Owen Jones has an epiphany: centrist Labour MPs are responsible for the rise of Jeremy Corbyn
One of the annoying things about being part of Britain’s marginalised political blogging community (see what I did there?) is the regular insult of seeing ideas first expounded on this blog being subsequently “appropriated” by high profile, celebrity journalists who come late to the party and then claim all the credit (and pageviews) for ideas that they did not originate.
I stay up late into the night ranting sometimes (I hope) semi-original analysis into WordPress, and then three months later some SW1-dweller pops up on the Sky News paper review making the same point as though it is astonishingly fresh insight, getting paid for being late to the party and taking all of the credit.
Meanwhile, on a completely unrelated note, Owen Jones has worked out that Jeremy Corbyn did not sweep to the leadership of the Labour Party in a vacuum, and that the rise of Corbyn was only made possible because of the accumulated failings of Labour’s centrist MPs.
From Owen’s totally original Guardian column (my emphasis in bold):
There are many decent Labour MPs, but it is difficult to think of any with the stature of the party’s past giants: Barbara Castle, Nye Bevan, Ernie Bevin, Herbert Morrison, Margaret Bondfield, Harold Wilson, Stafford Cripps, Ellen Wilkinson. Machine politics hollowed out the party, and at great long-term cost. If, last year, there had been a Labour leadership candidate with a clear shot at winning a general election, Labour members might have compromised on their beliefs: there wasn’t, and so they didn’t.
[..] Corbyn’s harshest critics claimed superior political nous, judgment and strategy, then launched a disastrously incompetent coup in the midst of a post-Brexit national crisis, deflecting attention from the Tories, sending Labour’s polling position hurtling from poor to calamitous, and provoking almost all-out war between Labour’s membership and the parliamentary party: all for the sake of possibly gifting their enemy an even greater personal mandate. They denounce Corbyn’s foreign associations, but have little to say about former leader Blair literally having been in the pay of Kazakhstan’s dictator Nursultan Nazarbayev, whose regime stands accused of torture and the killing of opponents. Corbyn’s bitterest enemies preach the need to win over middle-class voters, then sneer at Corbynistas for being too middle class (even though, as a point of fact, polling last year found that Corbyn’s voters were the least middle class). They dismiss Corbynistas as entryists lacking loyalty to the Labour party, then leak plans to the Telegraph – the Tories’ in-house paper – to split the party.

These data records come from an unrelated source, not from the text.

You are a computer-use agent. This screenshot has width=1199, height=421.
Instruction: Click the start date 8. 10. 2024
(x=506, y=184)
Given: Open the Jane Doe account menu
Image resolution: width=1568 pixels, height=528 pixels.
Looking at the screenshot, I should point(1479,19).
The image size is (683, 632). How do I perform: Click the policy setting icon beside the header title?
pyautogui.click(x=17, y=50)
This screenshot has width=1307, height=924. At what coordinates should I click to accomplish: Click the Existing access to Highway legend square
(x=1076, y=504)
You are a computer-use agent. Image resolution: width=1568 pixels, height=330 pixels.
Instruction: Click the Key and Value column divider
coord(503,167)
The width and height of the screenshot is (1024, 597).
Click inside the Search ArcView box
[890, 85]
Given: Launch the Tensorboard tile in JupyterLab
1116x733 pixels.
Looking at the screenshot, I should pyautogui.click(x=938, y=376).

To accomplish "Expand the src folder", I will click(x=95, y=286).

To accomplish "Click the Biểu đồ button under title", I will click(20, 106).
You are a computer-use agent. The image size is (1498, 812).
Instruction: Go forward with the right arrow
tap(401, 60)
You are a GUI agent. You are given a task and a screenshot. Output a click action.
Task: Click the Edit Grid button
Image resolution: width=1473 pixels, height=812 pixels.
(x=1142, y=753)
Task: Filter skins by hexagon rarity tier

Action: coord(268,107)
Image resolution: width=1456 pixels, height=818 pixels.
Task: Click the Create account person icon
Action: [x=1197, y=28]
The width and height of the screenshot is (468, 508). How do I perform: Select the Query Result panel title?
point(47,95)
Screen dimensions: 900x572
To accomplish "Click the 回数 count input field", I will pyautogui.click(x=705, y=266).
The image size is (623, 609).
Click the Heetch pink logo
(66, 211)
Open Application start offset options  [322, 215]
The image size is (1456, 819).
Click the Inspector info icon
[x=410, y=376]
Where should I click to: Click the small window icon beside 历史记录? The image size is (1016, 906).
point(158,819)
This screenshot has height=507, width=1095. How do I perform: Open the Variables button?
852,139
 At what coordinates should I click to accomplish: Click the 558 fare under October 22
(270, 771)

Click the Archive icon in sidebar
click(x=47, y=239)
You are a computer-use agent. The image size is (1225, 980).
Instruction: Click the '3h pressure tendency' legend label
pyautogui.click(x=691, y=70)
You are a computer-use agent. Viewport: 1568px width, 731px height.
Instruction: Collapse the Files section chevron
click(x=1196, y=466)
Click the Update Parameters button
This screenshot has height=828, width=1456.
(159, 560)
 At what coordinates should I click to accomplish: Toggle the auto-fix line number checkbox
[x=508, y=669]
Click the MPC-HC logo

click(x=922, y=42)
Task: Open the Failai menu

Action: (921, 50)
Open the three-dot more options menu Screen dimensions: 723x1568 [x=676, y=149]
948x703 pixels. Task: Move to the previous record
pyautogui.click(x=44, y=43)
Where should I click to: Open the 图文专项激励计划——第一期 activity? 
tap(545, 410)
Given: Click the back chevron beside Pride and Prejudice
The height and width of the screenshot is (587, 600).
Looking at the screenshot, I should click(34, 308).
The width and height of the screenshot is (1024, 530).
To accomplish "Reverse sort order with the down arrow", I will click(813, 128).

It is the absence of any compelling vision that, above all else, created the vacuum Corbyn filled. Despite New Labour’s many limitations and failings, in its heyday it offered something: a minimum wage, a windfall tax on privatised utilities, LGBT rights, tax credits, devolution, public investment. What do Corbyn’s staunchest opponents within Labour actually stand for? Vision was abandoned in favour of finger-wagging about electability with no evidence to back it up.
Corbyn’s opponents have long lacked a compelling vision, a significant support base and a strategy to win. When Labour fails at the ballot box, its cheerleaders are often accused of blaming their opponents rather than examining their own failures.
The same accusation can be levelled now at Corbyn’s opponents. They are, by turns, bewildered, infuriated, aghast, miserable about the rise of Corbynism. But they should take ownership of it, because it is their creation. Unless they reflect on their own failures – rather than spit fury at the success of others – they have no future. Deep down, they know it themselves.
Slow hand clap. Finally, acknowledgement from a “mainstream” political commentator of what this blog has been saying consistently, even back when a Jeremy Corbyn victory in the leadership election was seen as an absurdity.
Jeremy Corbyn did not become leader of the Labour Party in a vacuum. A cloud did not suddenly descend on Labour Party members, making them crazy and amenable to markedly more left-wing politics. There was no extraneous event on which blame can be pinned, save Ed Miliband’s disastrous tenure as Labour leader, culminating in the 2015 general election victory. The problems are far more deeply rooted, and go way back beyond Ed Miliband and Gordon Brown.
Good job, Owen.
Of course, readers of this blog will know that I have been consistently making the same point, repeatedly, stretching back well before the 2015 general election:
So well done Owen. You got there in the end, nearly a year late.
But now that this blog’s ideas have been given voice by the boy wonder, maybe they will actually receive some due consideration and debate.
Who needs acknowledgement or recognition or money or credit, anyway?